Below is a list of steps we need to do to clean our data:
iconv function to convert the text to latin1, removing all non-convertible bytes)prepareString <- function (x) {
x <- iconv(x, 'latin1', 'ASCII', sub='')
x <- tolower(x)
x <- removePunctuation(x)
x <- removeNumbers(x)
x <- stripWhitespace(x)
str_trim(x)
}
We also will add a function to create a Document Term Matrix to make our code cleaner.
buildDTMatrix <- function (corpus, n, language = 'english') {
DocumentTermMatrix(
corpus,
control = list(
tokenize = function(x) {
NGramTokenizer(x, Weka_control(min = n, max = n))
},
language = language,
stemWords = FALSE
)
)
}
Different text formats can have their own specifics for words and phrases’ frequencies, to get a common understanding we will combine all documents we have together. We also have to limit the amout of data we will put into our training set because of memory and time limits. We will take 100.000 random lines from combined dataset.
all <- c(blogs, news, tweets)
set.seed(1)
inTrain <- sample(length(all), 100000)
training <- all[inTrain]
We will also collapse all documents into one, to get one row with a summed up freuquency for every word.
corpus <- Corpus(VectorSource(paste(training, collapse = ' ')))
corpus <- tm_map(corpus, prepareString)
corpus <- tm_map(corpus, PlainTextDocument)
We will calculate frequencies for 1,2 and 3-grams.
options(mc.cores=1)
unigram_dtm <- buildDTMatrix(corpus, 1)
bigram_dtm <- buildDTMatrix(corpus, 2)
trigram_dtm <- buildDTMatrix(corpus, 3)
Let’s sort it, to how fast the frequencies decline.

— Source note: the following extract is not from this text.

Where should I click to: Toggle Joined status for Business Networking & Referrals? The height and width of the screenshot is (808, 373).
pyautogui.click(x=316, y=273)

matrix <- as.matrix(unigram_dtm)
uni_sorted <- matrix[1,order(matrix[1,], decreasing = TRUE)]
matrix <- as.matrix(bigram_dtm)
bi_sorted <- matrix[1,order(matrix[1,], decreasing = TRUE)]
matrix <- as.matrix(trigram_dtm)
tri_sorted <- matrix[1,order(matrix[1,], decreasing = TRUE)]

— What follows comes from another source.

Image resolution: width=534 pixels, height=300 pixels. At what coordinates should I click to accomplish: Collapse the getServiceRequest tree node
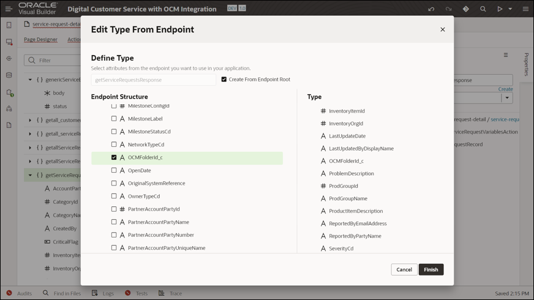pos(30,175)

barplot(uni_sorted[1:200], main = 'Single word frequency')
barplot(bi_sorted[1:200], main = 'BiGram frequency')
barplot(tri_sorted[1:200], main = 'TriGram frequency')

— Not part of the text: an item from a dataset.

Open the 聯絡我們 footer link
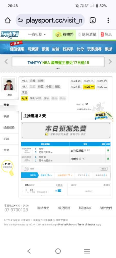This screenshot has height=258, width=116. 43,208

We can see than frequencies for ngrams decline very fast. Let’s check what percentage of ngrams can cover 70% of the text.
coverage <- rbind(
c(round(1600 * 100 / length(uni_sorted)), round(sum(uni_sorted[1:1600]) * 100 / sum(uni_sorted))),
c(round(250000 * 100 / length(bi_sorted)), round(sum(bi_sorted[1:250000]) * 100 / sum(bi_sorted))),
c(round(1180000 * 100 / length(tri_sorted)), round(sum(tri_sorted[1:1180000]) * 100 / sum(tri_sorted)))
)
colnames(coverage) <- c('percent of ngrams', 'coverage')
rownames(coverage) <- c('unigrams', 'bigrams', 'trigrams')
knitr::kable(coverage, caption = 'Coverage')
| percent of ngrams | coverage | |
|---|---|---|
| unigrams | 2 | 70 |
| bigrams | 27 | 71 |
| trigrams | 63 | 70 |
We can see that frequencies for ngrams decline very fast (especially for unigrams and bigrams), it means that having just small fraction of all ngrams is enough to cover major part of a text. With frequencies we’ve got we can build a model, using Stupid Back-off algorithm, which is presented by formula: \[P(\omega_{i}|\omega^{i-1}_{i-k+1})= \begin{cases} p(\omega^{i}_{i-k+1}),& \text{if } (\omega^{i}_{i-k+1}) \text{ is found}\\ \lambda(\omega^{i-1}_{i-k+1})P(\omega^{i}_{i-k+2}), & \text{otherwise} \end{cases}\]
Where \(p(\cdot)\) are pre-computed and stored probabilities, and \(\lambda(\cdot)\) are back-off weights1.